The warm water was from the powerplants discharge. Closed and torn down. Not sure of anything else.


----------



## Spillway (Nov 24, 2011)

I may give it a try Tuesday morning but wish I could get some others to meet up with. One guy fishing and not catching anything doesn't prove a thing...lol 
I think the Fall Brawl last till spring.


----------



## BIGEYURK25 (Apr 4, 2013)

Spillway said:


> I may give it a try Tuesday morning but wish I could get some others to meet up with. One guy fishing and not catching anything doesn't prove a thing...lol
> I think the Fall Brawl last till spring.

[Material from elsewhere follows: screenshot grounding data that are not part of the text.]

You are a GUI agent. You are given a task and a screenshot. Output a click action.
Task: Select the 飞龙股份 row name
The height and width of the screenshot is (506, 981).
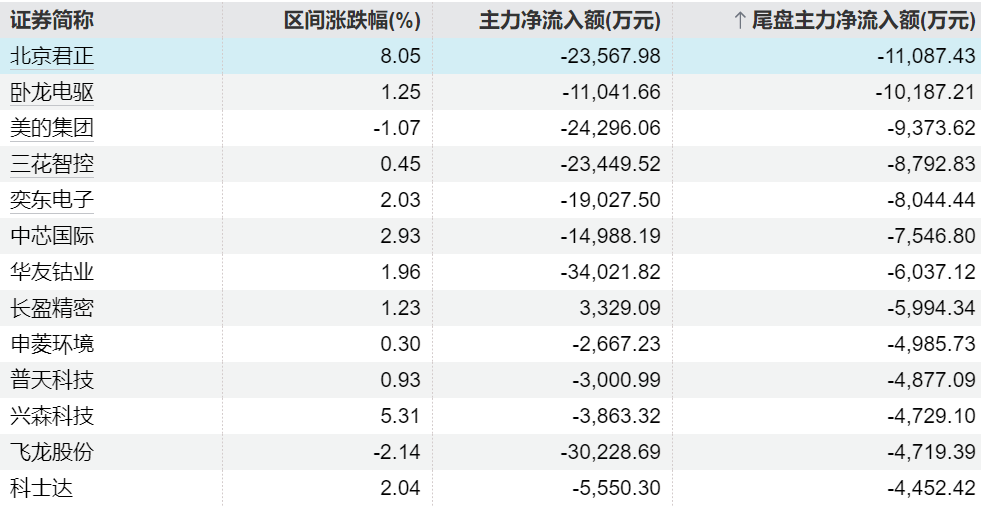[x=52, y=452]
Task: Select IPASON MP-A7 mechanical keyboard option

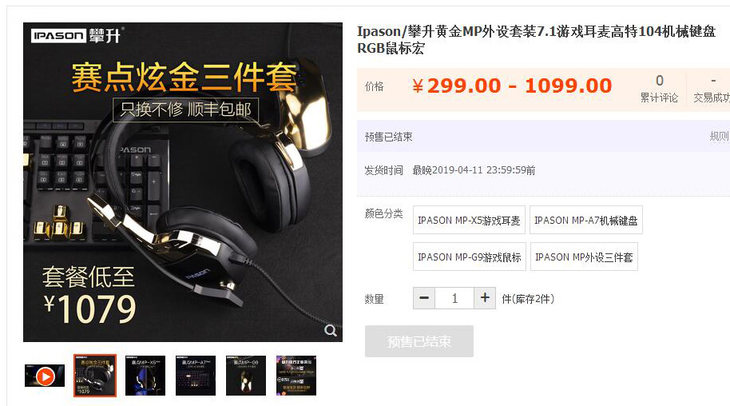Action: 586,220
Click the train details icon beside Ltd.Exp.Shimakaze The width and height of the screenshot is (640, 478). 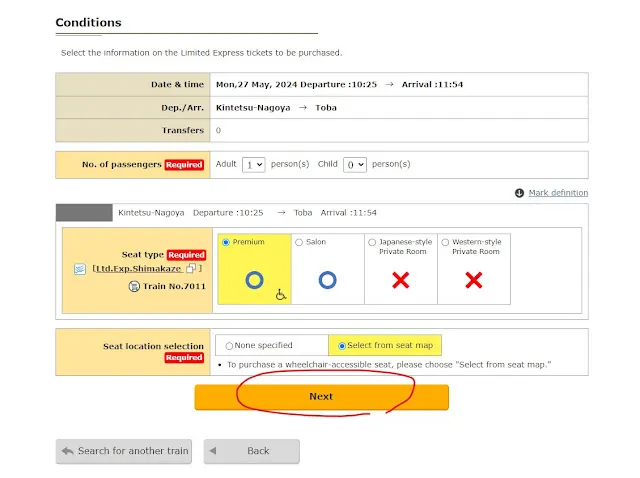pyautogui.click(x=80, y=269)
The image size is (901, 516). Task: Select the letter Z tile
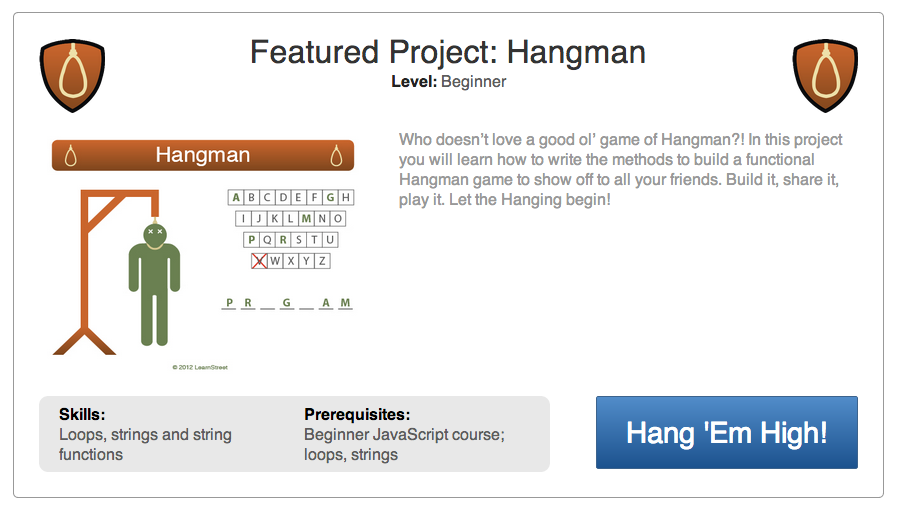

I am overflowing with concurrence


----------



## STRONGPERSUADER (Nov 5, 2006)

Checked it out today. Inside the break wall looks like a sheet of glass. That maybe doable. But I wouldn't venture out on the east side, that is all shoved, jagged ice. But yea, I've been thinking the same thing. They still should be there.


----------



## loweman165 (May 15, 2015)

I would think the inside of the harbor would lock up nice if it wasn't for the ship traffic. Otherwise it would probably be a pretty productive place to ice fish. Especially the area off the West end of Burk.


----------



## KPI (Jun 4, 2011)

Amazed!!!!!


----------



## chrisrf815 (Jul 6, 2014)

Ive always heard ice off cleveland is not safe and to not fish it, i have heard of people ice fishing west cleveland lakewood area, by edgewater beach


----------



## STRONGPERSUADER (Nov 5, 2006)

loweman165 said:


> I would think the inside of the harbor would lock up nice if it wasn't for the ship traffic. Otherwise it would probably be a pretty productive place to ice fish. Especially the area off the West end of Burk.

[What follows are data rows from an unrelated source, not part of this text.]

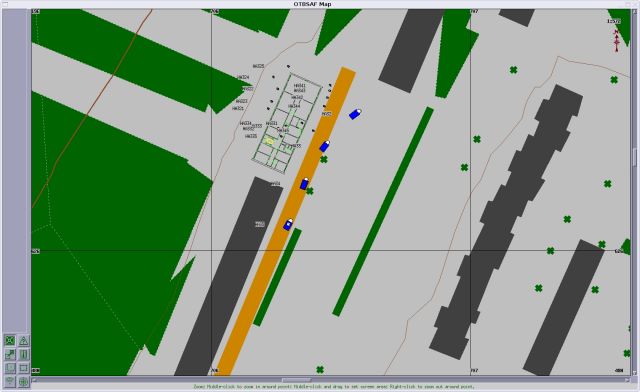Click the horizontal scrollbar thumb

pyautogui.click(x=297, y=380)
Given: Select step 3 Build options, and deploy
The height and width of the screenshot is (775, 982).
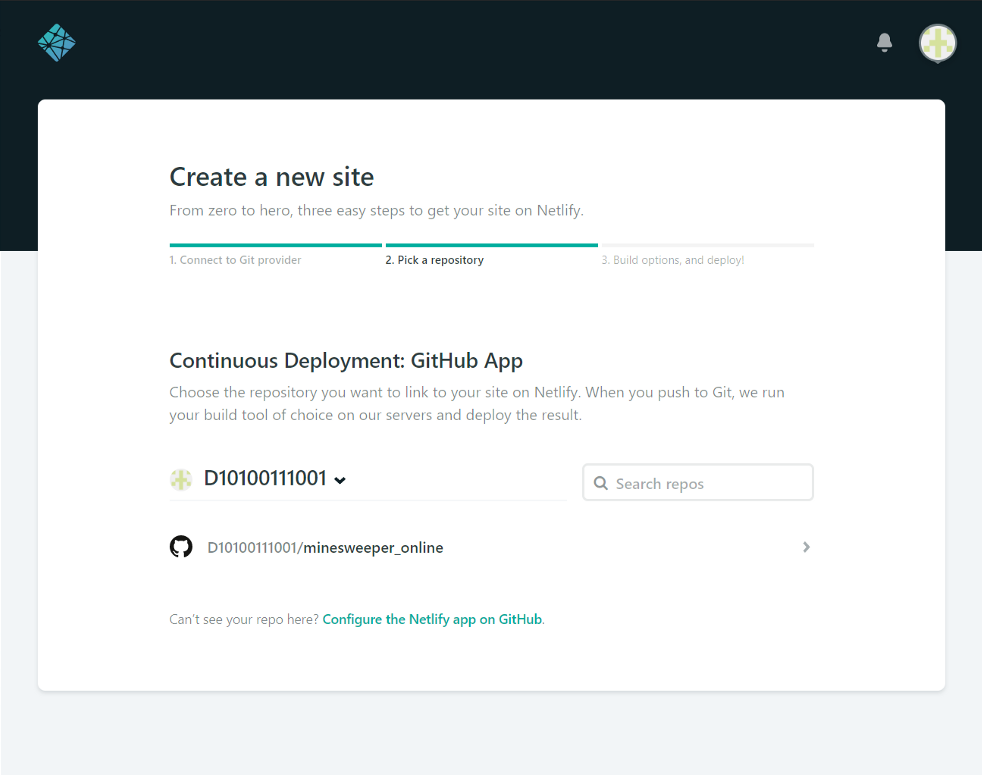Looking at the screenshot, I should (673, 260).
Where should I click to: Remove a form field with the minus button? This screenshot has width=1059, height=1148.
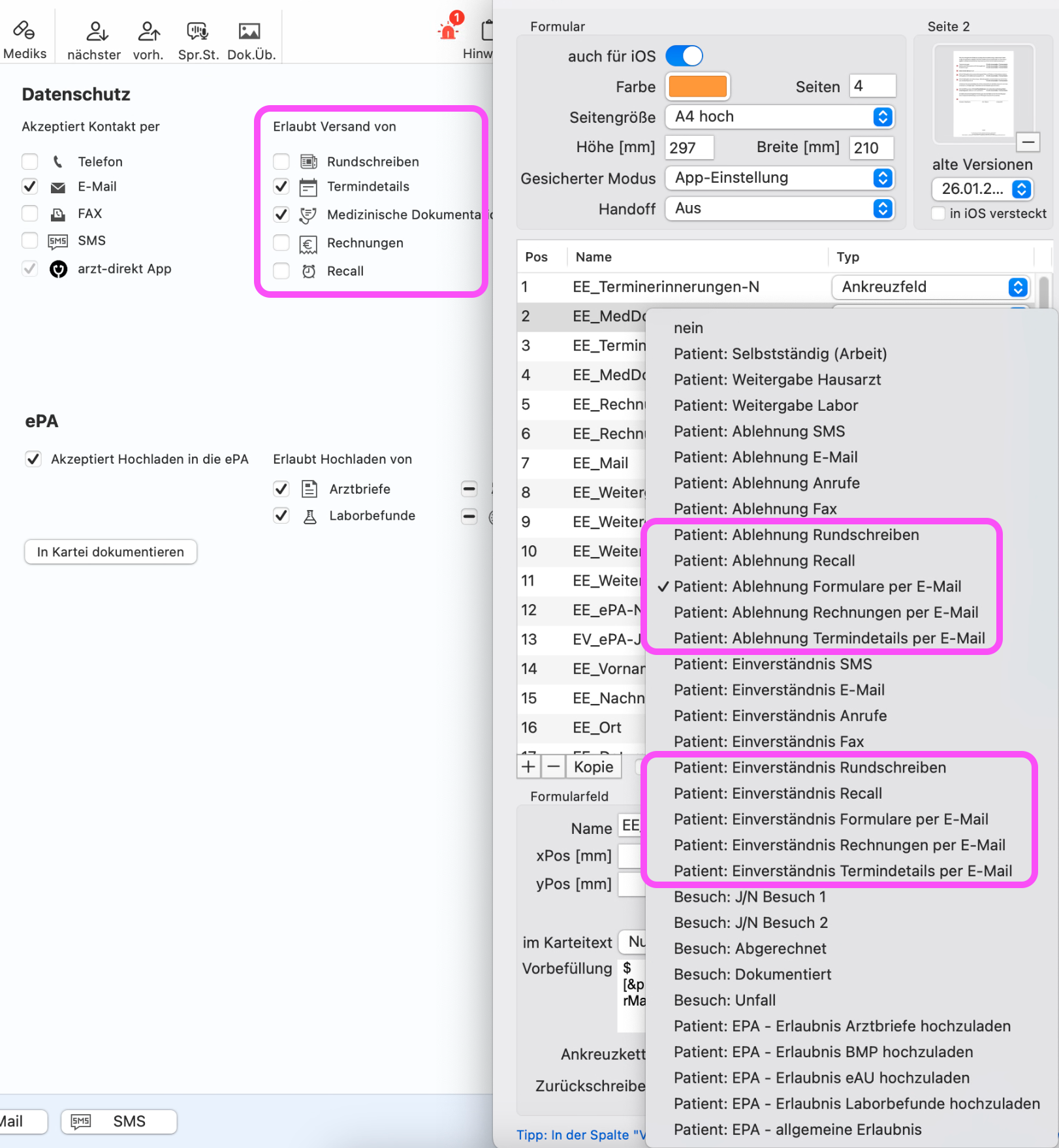[x=554, y=766]
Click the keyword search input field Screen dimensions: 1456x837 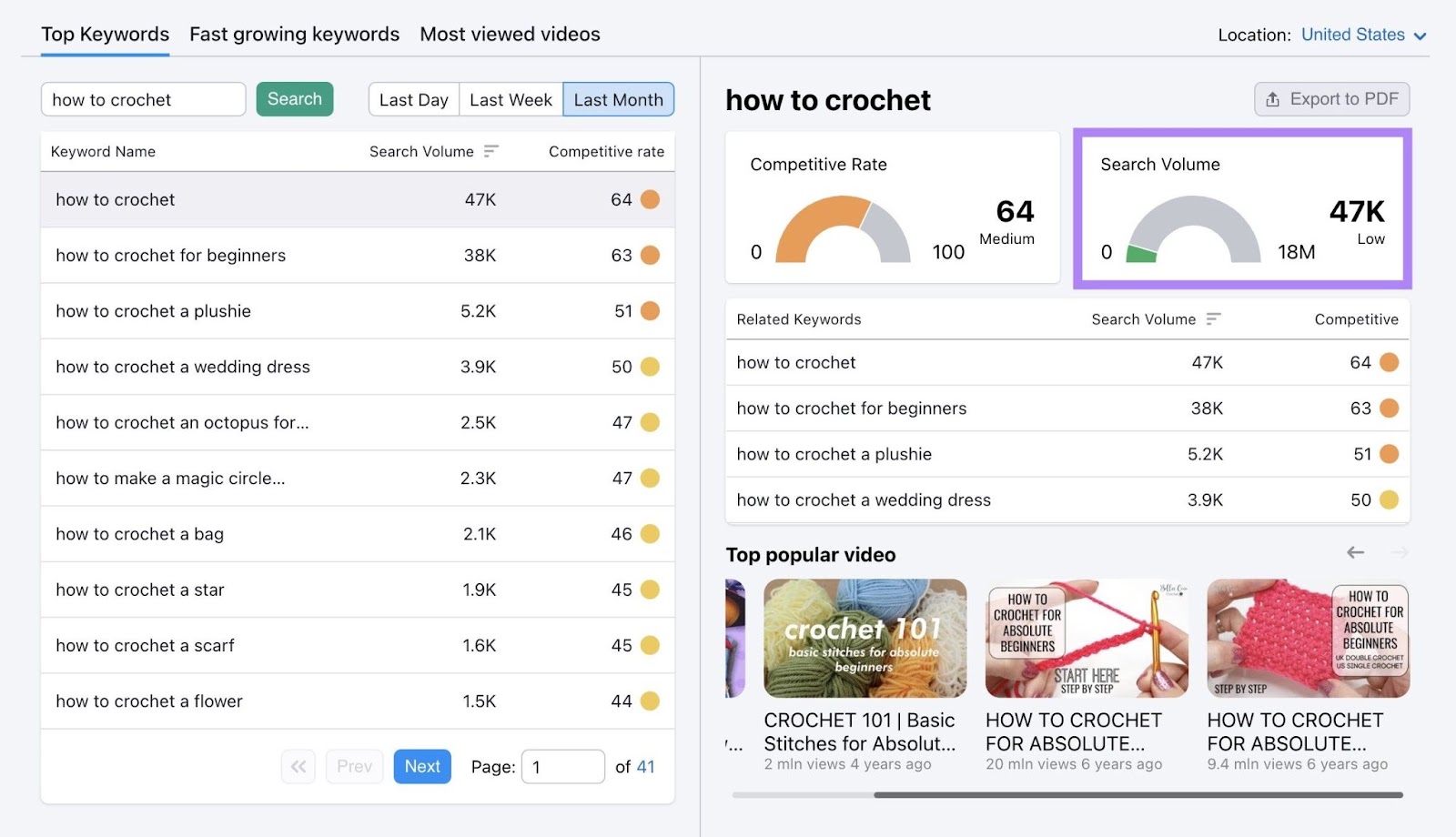143,99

Yea, we got to see a huge barge enter the river today busting through the ice while there.


----------



## STRONGPERSUADER (Nov 5, 2006)

chrisrf815 said:


> Ive always heard ice off cleveland is not safe and to not fish it, i have heard of people ice fishing west cleveland lakewood area, by edgewater beach


That was all shoved ice also. Your best bet would be inside breakwalls and marinas. Hard to find good access to those places though.


----------



## ditchdigger (Feb 22, 2012)

loweman165 said:


> I would think the inside of the harbor would lock up nice if it wasn't for the ship traffic. Otherwise it would probably be a pretty productive place to ice fish. Especially the area off the West end of Burk.

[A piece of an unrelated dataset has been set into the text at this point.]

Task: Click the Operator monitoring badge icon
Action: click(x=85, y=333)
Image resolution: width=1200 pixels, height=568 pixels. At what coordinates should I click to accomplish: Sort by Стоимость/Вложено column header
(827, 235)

Yes, I went and checked it out today. Was excited to see the ice until a tug came through!


----------



## K gonefishin (May 4, 2004)

You couldn’t pay me to ice fish outside the marinas off Cleveland


----------



## turkey guy 88 (Apr 13, 2009)

Way too much current in there I would love to go but just st a combination of the current and freighters coming in just scare me


----------



## Spillway (Nov 24, 2011)

Can anyone tell me what the ice looks like right beside the wall at E55th where they catch them. I'd climb down the latter off the pier with a rope and spud bar if it is smooth ice. Not sure if the park rangers or police would have a problem?


----------



## chrisrf815 (Jul 6, 2014)

You sure sound determined to be a statistic! If you you want to ice fish Erie head west and fish with other ice fishers off Catawba all the way to the islands, with undisturbed thick ice and plenty of walleye, most of the fish will be there and ice is safe. Not sure why you would even mess with Cleveland ice after all these posts, and attempt what you just stated?


----------



## FISHAHOLIC85 (Apr 22, 2011)

DON'T DO IT. There is a reason why NO ONE ice fishes out of CLE. IT'S NOT SAFE CONDITIONS. Period. You want to fish Erie, got to the western basin. No ice is safe ice but Erie is another beast. There are under water currents, sheet ice stacked with layers of water in between, wind can literally take your ice sheet and send you floating away... the list goes on and on. You want to fish it, the best conditions are far west and far east. Too much at stake. If it were as good as the western basin, people would be out there. DON'T TRY YOUR LUCK. You will not win. If you don't want to drive, fish the marinas for panfish and the occasional steelhead. As stated above, don't be a statistic. Don't mean to preach but I'm tired of people baggin on ice guys because every year we lose people to falling in because they don't use safety precautions. If you just want to get on the ice and catch fish, there are a lot of safer options. Let me know and I'll give you a handful within 30min of Cleveland. Be safe and please don't walk out from Cleveland area.


----------



## NoWake (Mar 6, 2010)

After seeing the monster walleye caught off 55th 3 weeks ago i am half tempted my dam self


----------



## BIGEYURK25 (Apr 4, 2013)

Spillway said:


> Can anyone tell me what the ice looks like right beside the wall at E55th where they catch them. I'd climb down the latter off the pier with a rope and spud bar if it is smooth ice. Not sure if the park rangers or police would have a problem?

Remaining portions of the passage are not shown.